Wrigley’s latest $25 million investment will be used to enhance the institute’s work understanding and teaching students about the “Anthropocene," the current period in history in which human activity is increasingly impacting the Earth’s capacity to sustain populations of all species. From this broad perspective, the Wrigley Institute will accelerate its work on issues such as the water-energy nexus, rapid urbanization, social transitions, and many other challenges to sustainability. And, the investment serves to solidify and perpetuate ASU’s commitment to sustainability research, teaching and application.

“I cannot think of a more deserving person than Julie Wrigley to have her name connected with this great Global Institute of Sustainability,” says ASU President Michael M. Crow. “ASU and Julie Wrigley have been dedicated partners in building the nation’s most comprehensive program in sustainability teaching, learning and discovery, and we could not have done it without her generous investment and leadership.

“She recognized and trusted that our university is one of the rare places that can tackle issues of sustainability across disciplines and find real-world solutions. Julie shares our commitment to making the world a better place for future generations and, through her partnership with us, is helping to invent that future.”

In 2004, Wrigley – whose interests in conservation have led her to board and chair positions with the Nature Conservancy, the World Wildlife Fund, Keep America Beautiful and the Peregrine Fund, as well as a state trustee for the conservancy in Nevada and Idaho – made a $15 million contribution to ASU to establish the Global Institute of Sustainability. From that institute grew the School of Sustainability. In the summer of 2007, she made an additional $10 million investment in ASU to recruit four of the world's leading sustainability scholar-researchers to fill professorships focused on renewable energy systems, sustainable business practices, global environmental change and complex systems dynamics.

“Julie’s continued support is an affirmation that we’re going in the right direction, and a challenge to continually strive to do more,” says Rob Melnick, Wrigley Institute COO and executive director. “We have launched the nation’s first School of Sustainability, and we continue to grow enrollment and expand the degrees and programs we offer, so we can educate as many future leaders as possible. We have built a foundation for collaborating across academic disciplines and internal and external partnerships – and even institutional and international boundaries – to approach our sustainability research in innovative ways.”

Wrigley relates that her concept of high-impact philanthropy was developed by her grandfather, a successful industrialist who believed in the power of giving.

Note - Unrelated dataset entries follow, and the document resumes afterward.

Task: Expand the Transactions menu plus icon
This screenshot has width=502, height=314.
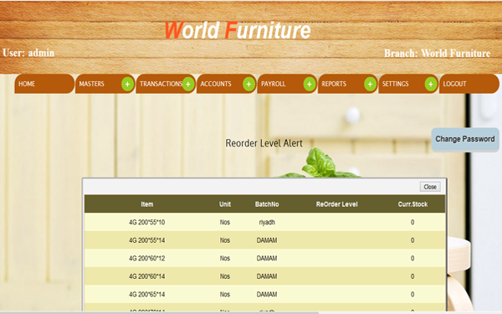Action: [188, 85]
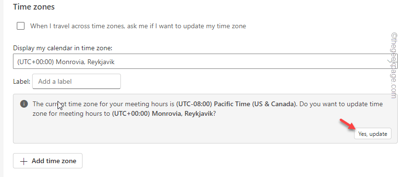Click the info icon in the meeting hours notice
This screenshot has width=403, height=177.
tap(24, 104)
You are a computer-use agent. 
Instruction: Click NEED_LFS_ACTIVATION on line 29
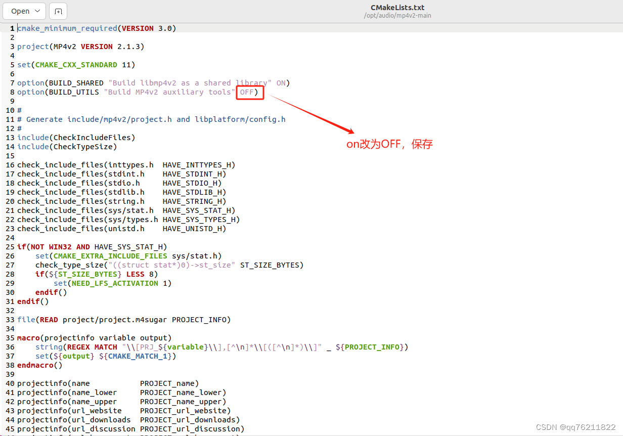pyautogui.click(x=114, y=283)
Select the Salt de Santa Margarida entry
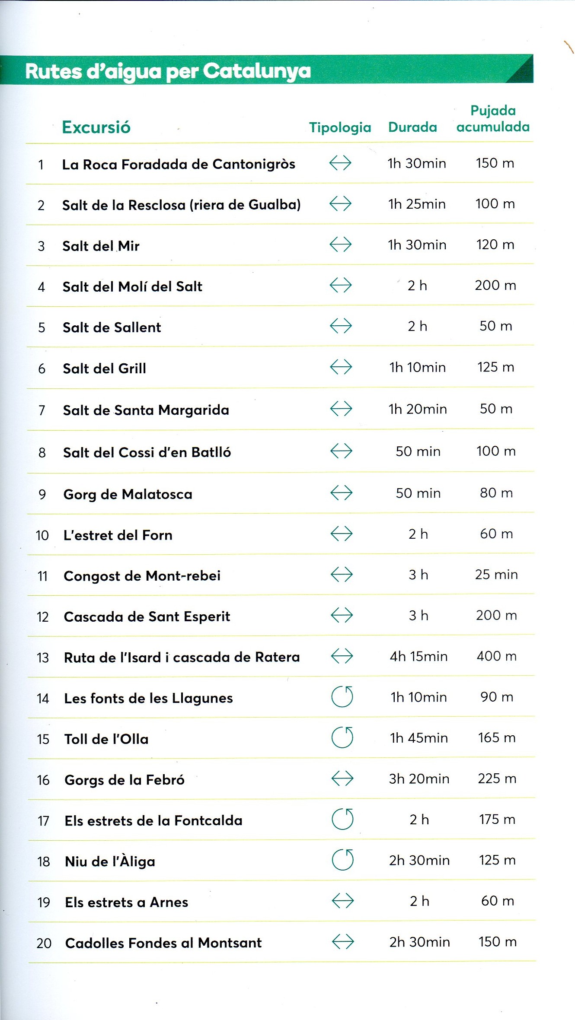 tap(146, 410)
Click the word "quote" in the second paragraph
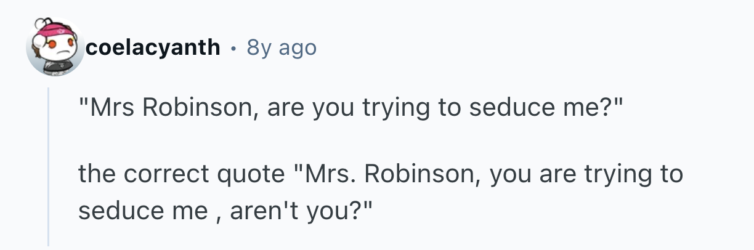The width and height of the screenshot is (754, 250). pyautogui.click(x=249, y=174)
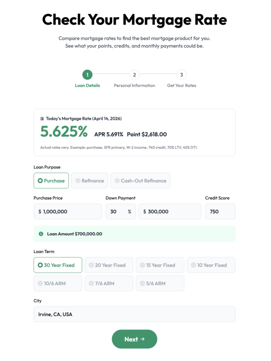Screen dimensions: 271x361
Task: Click the step 2 circle for Personal Information
Action: click(x=134, y=75)
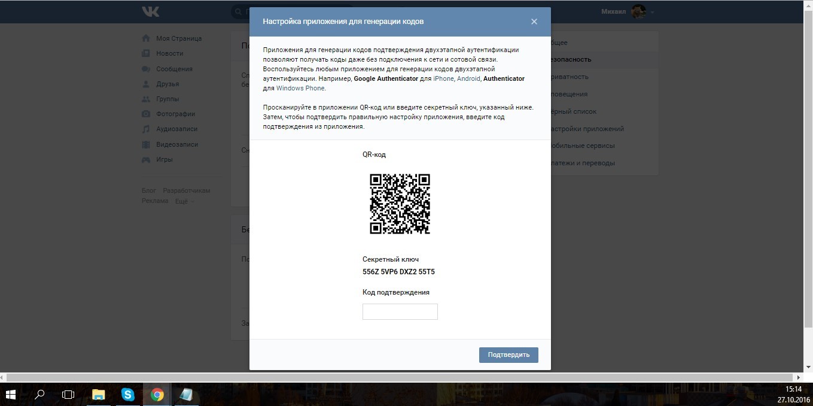Open Чёрный список settings tab
Screen dimensions: 813x406
pos(573,111)
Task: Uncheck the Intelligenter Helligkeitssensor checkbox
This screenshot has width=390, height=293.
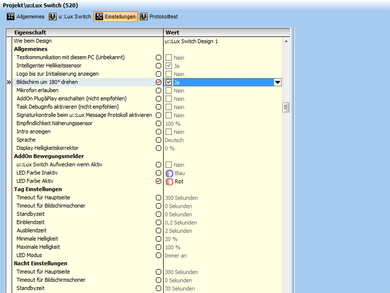Action: (168, 66)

“I learned about philanthropy as a child,” she says. “My grandfather was someone who understood the world of giving back long before I was born. He set up a family foundation, and even as children we were asked to look at the bigger world and see how we could help make it better. And so my early education was focused on giving back. Over the years it has evolved to not just giving back but investing, participating, following through on your commitment.”

The impact Julie Ann Wrigley has made – and continues to make – at ASU has catapulted the university to a global leadership position in sustainability. She believes others can be just as effective.

“Find your passion, go with your heart and then follow through,” she advises. “Don’t just pay your money and leave. Participate! It becomes a part of your life, and it’s a very, very beneficial, heartwarming part of your life.

“ASU has given me that gift, and I always have found that when I make an investment – and I believe these are investments in the future – part of it, a big part of it, is a gift back to myself.”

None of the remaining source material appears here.